Maybe it was Avatar, maybe not, but for whatever reason 3D is hot. There was plenty of chatter with a 3D spin around Intel’s tri-gate announcement
last year. More recently a Barron’s headline read “Xilinx: 3-D Chip a Route to More Complex Semiconductors
”. It was certainly an upbeat article, almost giddy with phraseology including “it’s huge”. Why all the excitement? Is it because of the arrangement of multiple die within a single package? From the Barron’s article “... with the 3-D part deriving from the fact that two chips are “stacked” inside the package...”. It was not however readily apparent what the actual advance is was. Certainly Barron’s appears to focus on a 3D stacking of dice, but multi-chip packages are well known. In the end two questions: to what does the 3D term refer and what is the actual advance here? Let’s poke around a bit with a search, and then dig into Xilinx’s original press release, and the USPTO database.
Slide courtesy Freescale Marketing
An EETimes article
from March 2011 popped up very quickly in initial searching. The article, which was a reprint of a Xilinx publication, very clearly discusses the placement of die side-by-side on a silicon interposer. This is also illustrated in a package cross-section presented in Figure 3. In this cross-section, reproduced here, the two active die are seen at the top of the image. The die edges are at the very left of the image. So, we know the active die are not stacked.
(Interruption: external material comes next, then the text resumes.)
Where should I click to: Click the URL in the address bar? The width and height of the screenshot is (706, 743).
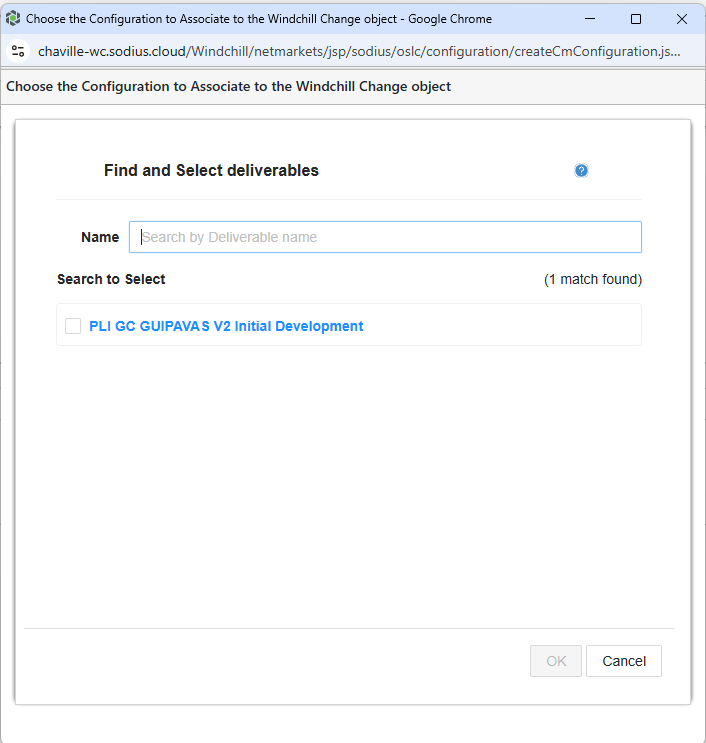[358, 51]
In fact the article specifically teaches away from stacking the die:
“By positioning dice next to each other and interfaced to the ball-grid array, the device avoids the thermal flux, signal integrity and design tool flow issues that would have accompanied a purely vertical die-stacking approach.”
So, from where did this 3D talk originate? The Xilinx press release announcing initial shipments
was titled “Xilinx ships World’s First Heterogeneous 3D FPGA." We know the active dice are not stacked, so maybe the 3D reference actually includes the silicon interposer to which the active die are connected. Maybe a bit of a red herring, but it does come back to the notion of perpetual motion. The second time around and the interpretation moves away from the original, even with an interview.
Now to the question of the actual development. The side-by-side arrangement of multiple die in a package is not new. Freescale, for example, implements a similar orientation in their Redistributed Chip Packaging (RCP) technology
The Xilinx press release said “world’s first heterogeneous 3D FPGA”. The first sentence then adds the phrase “all programmable”. So on a macro scale the development may simply be the implementation of this packaging technology to the heterogeous combination of die that includes an FPGA.
What about a finer scale? Is there a Xilinx technology within this genre of packaging that makes their “heterogeneous 3D FPGA” possible? Off to the US patent office database. Searching the published applications finds a number of recent documents in the area of the packaging. It may be within these documents that specific aspects of technology that allow the integration of an FPGA and transceivers in a single package are described. They might include advances that improve noise isolation or heat dissipation, for example. There is also the possibility that patent applications related to the enabling bits of technology are not yet be published. Whatever the case, it would not surprise if the real excitement lies in a more subtle aspect of the technology. However, to find out we have to get off the perpetual motion machine and look around.